Biden’s policy choices are not the main cause of the surge in inflation, despite the dominating opinion that excess demand for goods and services—largely due to fiscal rescue packages—is the primary driver. Republicans in particular have been serving up the idea that the Biden fiscal rescue is the driving cause, pure and simple—but they offer no anti-inflation plan of their own. This singular focus on excess demand as the driver of inflation has left raising interest rates the only policy tool to combat rising prices, with recession and higher unemployment the painful consequences.

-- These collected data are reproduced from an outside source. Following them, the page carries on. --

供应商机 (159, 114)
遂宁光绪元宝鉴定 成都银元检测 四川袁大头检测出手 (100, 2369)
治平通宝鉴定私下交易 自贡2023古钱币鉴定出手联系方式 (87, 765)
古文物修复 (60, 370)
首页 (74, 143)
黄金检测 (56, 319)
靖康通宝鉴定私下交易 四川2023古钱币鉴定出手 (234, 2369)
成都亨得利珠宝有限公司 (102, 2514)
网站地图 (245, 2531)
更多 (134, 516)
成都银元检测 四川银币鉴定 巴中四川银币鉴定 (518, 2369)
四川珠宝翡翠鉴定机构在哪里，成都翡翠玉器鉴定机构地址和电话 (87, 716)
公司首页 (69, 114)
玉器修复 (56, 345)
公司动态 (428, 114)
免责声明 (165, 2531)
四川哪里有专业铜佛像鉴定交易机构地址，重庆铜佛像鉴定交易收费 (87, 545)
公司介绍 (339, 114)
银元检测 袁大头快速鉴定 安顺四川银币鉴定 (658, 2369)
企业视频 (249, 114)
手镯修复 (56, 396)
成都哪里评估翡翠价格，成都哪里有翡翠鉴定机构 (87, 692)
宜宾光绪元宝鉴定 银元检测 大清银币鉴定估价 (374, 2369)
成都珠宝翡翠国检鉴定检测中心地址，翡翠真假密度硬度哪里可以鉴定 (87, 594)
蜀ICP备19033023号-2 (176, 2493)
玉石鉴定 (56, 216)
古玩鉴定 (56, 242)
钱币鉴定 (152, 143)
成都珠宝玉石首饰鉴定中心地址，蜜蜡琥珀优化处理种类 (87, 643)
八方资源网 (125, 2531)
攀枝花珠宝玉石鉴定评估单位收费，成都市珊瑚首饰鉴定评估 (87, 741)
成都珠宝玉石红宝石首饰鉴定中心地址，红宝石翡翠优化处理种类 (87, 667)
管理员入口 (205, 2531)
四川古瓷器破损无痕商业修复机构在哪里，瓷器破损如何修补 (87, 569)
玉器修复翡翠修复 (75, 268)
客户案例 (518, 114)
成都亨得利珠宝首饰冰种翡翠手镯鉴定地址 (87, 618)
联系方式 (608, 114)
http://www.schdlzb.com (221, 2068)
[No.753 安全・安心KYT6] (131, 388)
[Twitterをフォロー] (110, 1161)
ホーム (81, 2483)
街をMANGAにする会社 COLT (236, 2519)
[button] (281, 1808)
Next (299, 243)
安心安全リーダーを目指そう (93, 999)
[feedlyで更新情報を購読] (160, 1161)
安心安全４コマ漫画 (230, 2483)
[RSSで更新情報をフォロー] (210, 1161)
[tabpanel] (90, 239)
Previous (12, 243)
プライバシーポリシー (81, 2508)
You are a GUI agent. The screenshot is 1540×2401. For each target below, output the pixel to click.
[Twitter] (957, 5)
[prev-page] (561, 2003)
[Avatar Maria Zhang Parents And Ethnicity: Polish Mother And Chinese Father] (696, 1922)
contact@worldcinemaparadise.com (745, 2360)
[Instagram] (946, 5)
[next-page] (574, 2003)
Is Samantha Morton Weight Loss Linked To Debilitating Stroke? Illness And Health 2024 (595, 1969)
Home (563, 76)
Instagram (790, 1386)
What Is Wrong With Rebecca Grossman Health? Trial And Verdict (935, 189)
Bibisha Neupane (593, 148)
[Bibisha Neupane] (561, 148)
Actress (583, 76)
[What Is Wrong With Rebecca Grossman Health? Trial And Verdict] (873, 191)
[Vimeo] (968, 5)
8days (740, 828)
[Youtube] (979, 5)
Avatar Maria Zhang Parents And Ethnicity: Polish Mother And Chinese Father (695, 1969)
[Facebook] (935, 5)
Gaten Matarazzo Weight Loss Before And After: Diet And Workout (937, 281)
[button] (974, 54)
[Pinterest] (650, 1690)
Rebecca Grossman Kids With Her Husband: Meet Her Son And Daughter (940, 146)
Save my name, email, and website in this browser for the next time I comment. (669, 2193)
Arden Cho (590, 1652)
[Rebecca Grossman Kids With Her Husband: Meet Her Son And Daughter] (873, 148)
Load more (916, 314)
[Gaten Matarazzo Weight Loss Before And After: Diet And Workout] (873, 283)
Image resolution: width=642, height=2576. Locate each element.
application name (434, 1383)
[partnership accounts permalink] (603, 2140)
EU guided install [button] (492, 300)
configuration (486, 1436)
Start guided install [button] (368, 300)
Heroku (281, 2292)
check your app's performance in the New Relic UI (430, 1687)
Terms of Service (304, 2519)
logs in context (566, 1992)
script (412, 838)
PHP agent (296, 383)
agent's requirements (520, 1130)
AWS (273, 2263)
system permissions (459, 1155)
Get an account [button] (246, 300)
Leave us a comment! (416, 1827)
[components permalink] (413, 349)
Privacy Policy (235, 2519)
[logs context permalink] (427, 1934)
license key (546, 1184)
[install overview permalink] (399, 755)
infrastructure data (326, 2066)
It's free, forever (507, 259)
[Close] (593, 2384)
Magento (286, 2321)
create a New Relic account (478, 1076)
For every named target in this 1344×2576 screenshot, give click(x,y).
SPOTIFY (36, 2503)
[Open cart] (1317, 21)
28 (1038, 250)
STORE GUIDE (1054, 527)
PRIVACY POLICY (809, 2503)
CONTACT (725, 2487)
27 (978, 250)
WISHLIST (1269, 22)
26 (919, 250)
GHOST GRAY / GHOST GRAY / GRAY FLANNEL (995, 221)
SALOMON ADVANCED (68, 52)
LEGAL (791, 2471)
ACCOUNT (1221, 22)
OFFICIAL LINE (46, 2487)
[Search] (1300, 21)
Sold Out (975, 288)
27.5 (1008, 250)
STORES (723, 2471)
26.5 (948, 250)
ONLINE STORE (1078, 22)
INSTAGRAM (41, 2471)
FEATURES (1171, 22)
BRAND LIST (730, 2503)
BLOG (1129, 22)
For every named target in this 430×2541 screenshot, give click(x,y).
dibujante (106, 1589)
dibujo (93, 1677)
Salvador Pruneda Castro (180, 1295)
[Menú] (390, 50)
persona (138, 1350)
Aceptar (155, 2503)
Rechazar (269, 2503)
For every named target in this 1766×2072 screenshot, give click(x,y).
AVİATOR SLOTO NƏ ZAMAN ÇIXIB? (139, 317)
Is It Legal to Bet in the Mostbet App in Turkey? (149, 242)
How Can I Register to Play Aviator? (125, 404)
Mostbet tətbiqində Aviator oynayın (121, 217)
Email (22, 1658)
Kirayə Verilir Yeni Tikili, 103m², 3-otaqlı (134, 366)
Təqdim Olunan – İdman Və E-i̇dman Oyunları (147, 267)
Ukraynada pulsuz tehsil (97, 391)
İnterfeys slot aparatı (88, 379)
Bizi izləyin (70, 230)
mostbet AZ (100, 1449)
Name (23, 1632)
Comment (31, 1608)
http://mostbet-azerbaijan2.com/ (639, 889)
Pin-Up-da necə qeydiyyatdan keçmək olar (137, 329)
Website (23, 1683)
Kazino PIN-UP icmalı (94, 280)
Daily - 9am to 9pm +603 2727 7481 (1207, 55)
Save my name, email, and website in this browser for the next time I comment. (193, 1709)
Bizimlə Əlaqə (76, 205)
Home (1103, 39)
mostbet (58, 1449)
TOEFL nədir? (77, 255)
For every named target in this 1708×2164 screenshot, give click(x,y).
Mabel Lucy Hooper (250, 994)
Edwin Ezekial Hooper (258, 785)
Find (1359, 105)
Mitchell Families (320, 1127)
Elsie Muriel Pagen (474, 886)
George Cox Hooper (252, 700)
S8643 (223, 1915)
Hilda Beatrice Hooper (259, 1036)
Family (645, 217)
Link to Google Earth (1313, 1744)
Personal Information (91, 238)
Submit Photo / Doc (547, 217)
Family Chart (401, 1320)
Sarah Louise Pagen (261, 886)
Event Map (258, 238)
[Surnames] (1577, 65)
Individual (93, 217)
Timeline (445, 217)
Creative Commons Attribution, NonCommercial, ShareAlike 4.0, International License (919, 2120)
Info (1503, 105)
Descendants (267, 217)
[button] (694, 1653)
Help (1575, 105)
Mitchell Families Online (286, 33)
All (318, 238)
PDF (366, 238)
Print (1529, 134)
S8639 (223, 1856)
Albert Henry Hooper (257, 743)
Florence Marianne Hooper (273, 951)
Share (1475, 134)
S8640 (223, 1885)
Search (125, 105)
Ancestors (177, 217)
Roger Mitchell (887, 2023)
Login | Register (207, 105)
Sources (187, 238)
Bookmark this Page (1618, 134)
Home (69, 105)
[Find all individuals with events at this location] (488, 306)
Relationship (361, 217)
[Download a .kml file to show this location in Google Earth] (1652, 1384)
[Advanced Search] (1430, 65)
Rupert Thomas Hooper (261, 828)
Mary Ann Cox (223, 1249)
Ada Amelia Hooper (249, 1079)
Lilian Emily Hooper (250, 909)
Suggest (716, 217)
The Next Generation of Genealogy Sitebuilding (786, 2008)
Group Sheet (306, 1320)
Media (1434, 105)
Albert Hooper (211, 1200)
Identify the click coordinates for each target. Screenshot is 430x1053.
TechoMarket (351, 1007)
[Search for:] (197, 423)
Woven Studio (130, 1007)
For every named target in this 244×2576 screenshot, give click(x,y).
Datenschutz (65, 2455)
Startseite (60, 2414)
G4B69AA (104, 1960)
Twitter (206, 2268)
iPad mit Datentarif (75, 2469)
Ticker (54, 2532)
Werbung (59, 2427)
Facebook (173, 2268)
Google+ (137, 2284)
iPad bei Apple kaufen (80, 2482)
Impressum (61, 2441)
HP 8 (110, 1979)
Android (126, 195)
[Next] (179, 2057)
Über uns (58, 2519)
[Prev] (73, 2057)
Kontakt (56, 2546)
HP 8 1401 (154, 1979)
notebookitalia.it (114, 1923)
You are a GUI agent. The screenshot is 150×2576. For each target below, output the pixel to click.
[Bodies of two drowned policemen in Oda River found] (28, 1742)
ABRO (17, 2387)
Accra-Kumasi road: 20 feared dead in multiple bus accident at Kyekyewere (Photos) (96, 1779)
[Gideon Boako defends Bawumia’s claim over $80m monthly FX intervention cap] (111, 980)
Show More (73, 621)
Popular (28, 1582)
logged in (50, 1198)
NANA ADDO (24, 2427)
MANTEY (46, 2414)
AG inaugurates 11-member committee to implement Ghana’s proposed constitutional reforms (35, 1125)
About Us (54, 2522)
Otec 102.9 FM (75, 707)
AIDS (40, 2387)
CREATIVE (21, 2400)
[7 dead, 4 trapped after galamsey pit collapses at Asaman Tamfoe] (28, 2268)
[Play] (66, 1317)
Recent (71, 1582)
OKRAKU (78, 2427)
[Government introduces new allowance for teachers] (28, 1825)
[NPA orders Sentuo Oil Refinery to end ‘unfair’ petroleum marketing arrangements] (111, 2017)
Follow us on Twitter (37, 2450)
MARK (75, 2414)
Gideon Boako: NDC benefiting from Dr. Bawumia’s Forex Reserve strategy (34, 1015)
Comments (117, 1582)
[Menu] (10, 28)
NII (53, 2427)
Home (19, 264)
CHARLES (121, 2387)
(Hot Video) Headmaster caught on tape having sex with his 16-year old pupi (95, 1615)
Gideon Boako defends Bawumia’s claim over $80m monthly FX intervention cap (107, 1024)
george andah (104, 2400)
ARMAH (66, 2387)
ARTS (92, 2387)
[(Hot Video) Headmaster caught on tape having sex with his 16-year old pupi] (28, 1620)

This excess-demand tunnel vision has also made Democrats fearful of boasting about legislative achievements, because they involve government spending. Given the sharp rises in the prices of gas, bread, milk, eggs, and mortgage rates, and many other products, inflation—according to almost all opinion surveys—is the main political and social concern of Americans. And Americans usually blame the party in power for what they perceive as their most serious concerns.
But there are many reasons to question whether a Biden-induced increase in demand is the main reason for America’s high inflation. For one thing, America is not an outlier. In fact, inflation is now lower in the United States than in Europe and the United Kingdom. The latter’s inflation rate is now above 10 percent, for example, as is the rate across much of Europe. America’s latest consumer price index is up by a little more than 8 percent.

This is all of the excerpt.